* [Task requirements] From the data underneath, reproduce exactly the stretch that begins at the line with "Screen dimensions: 990x556" and ends after the line with "Click the SKU".

* [Listed records]
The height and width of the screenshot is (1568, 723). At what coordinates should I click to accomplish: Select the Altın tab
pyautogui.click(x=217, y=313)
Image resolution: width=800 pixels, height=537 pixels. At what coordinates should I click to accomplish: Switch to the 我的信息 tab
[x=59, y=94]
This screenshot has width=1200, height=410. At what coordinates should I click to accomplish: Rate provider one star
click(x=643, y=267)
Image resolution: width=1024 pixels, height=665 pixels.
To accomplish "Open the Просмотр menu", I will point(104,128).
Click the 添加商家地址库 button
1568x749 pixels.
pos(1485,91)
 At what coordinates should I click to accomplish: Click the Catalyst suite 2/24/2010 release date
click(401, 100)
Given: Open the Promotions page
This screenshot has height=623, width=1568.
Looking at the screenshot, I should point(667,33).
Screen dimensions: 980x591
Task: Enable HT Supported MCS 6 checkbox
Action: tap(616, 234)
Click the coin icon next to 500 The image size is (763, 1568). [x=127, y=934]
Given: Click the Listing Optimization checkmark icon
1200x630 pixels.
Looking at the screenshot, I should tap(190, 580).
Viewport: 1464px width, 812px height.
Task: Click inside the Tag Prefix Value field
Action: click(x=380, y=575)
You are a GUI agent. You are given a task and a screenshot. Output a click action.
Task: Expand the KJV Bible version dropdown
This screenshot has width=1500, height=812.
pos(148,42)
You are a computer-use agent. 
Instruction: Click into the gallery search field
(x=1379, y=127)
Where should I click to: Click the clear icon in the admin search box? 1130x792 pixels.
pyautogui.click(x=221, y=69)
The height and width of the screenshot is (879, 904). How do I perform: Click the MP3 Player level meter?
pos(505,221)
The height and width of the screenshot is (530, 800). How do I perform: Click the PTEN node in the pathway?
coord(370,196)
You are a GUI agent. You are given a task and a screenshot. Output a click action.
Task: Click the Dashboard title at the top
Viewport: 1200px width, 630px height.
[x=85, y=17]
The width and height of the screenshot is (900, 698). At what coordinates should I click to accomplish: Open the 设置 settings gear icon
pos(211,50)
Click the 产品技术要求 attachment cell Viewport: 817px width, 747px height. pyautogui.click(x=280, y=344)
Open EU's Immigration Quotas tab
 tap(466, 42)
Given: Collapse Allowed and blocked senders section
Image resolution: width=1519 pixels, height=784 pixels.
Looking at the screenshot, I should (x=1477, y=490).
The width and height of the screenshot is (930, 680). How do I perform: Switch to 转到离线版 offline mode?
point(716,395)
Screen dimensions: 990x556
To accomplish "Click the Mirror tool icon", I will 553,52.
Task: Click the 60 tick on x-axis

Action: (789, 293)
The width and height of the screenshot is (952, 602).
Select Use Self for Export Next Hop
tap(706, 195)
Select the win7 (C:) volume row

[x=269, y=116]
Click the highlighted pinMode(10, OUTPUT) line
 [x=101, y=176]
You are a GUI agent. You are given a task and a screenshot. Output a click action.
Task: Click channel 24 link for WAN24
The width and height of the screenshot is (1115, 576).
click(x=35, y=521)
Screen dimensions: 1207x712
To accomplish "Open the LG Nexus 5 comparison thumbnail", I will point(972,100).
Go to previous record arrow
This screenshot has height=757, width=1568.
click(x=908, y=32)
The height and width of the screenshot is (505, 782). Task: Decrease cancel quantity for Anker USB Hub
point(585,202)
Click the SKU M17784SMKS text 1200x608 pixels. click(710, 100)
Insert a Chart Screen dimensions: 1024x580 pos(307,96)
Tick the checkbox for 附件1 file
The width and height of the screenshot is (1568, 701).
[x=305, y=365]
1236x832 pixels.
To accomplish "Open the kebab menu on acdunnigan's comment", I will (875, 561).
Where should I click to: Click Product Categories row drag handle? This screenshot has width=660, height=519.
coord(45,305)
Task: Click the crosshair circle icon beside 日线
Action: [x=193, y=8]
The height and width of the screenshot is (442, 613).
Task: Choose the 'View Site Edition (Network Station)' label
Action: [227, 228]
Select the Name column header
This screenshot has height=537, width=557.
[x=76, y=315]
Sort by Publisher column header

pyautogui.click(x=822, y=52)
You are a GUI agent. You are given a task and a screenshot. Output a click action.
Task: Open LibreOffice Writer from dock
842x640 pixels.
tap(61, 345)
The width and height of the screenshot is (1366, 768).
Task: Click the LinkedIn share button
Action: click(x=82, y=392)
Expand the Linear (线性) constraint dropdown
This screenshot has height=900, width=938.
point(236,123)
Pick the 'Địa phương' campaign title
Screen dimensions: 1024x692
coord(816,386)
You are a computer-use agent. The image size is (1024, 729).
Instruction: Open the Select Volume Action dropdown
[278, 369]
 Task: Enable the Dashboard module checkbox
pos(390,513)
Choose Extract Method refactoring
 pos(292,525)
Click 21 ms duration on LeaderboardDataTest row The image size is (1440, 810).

* [Output below]
Screen dimensions: 990x556
To accomplish "Click the Mirror tool icon", I will 553,52.
Task: Click the 60 tick on x-axis

Action: (789, 293)
The width and height of the screenshot is (952, 602).
Select Use Self for Export Next Hop
tap(706, 195)
Select the win7 (C:) volume row

[x=269, y=116]
Click the highlighted pinMode(10, OUTPUT) line
 [x=101, y=176]
You are a GUI agent. You are given a task and a screenshot. Output a click action.
Task: Click channel 24 link for WAN24
The width and height of the screenshot is (1115, 576).
click(x=35, y=521)
Screen dimensions: 1207x712
To accomplish "Open the LG Nexus 5 comparison thumbnail", I will point(972,100).
Go to previous record arrow
This screenshot has height=757, width=1568.
click(x=908, y=32)
The height and width of the screenshot is (505, 782). Task: Decrease cancel quantity for Anker USB Hub
point(585,202)
Click the SKU M17784SMKS text 1200x608 pixels. click(710, 100)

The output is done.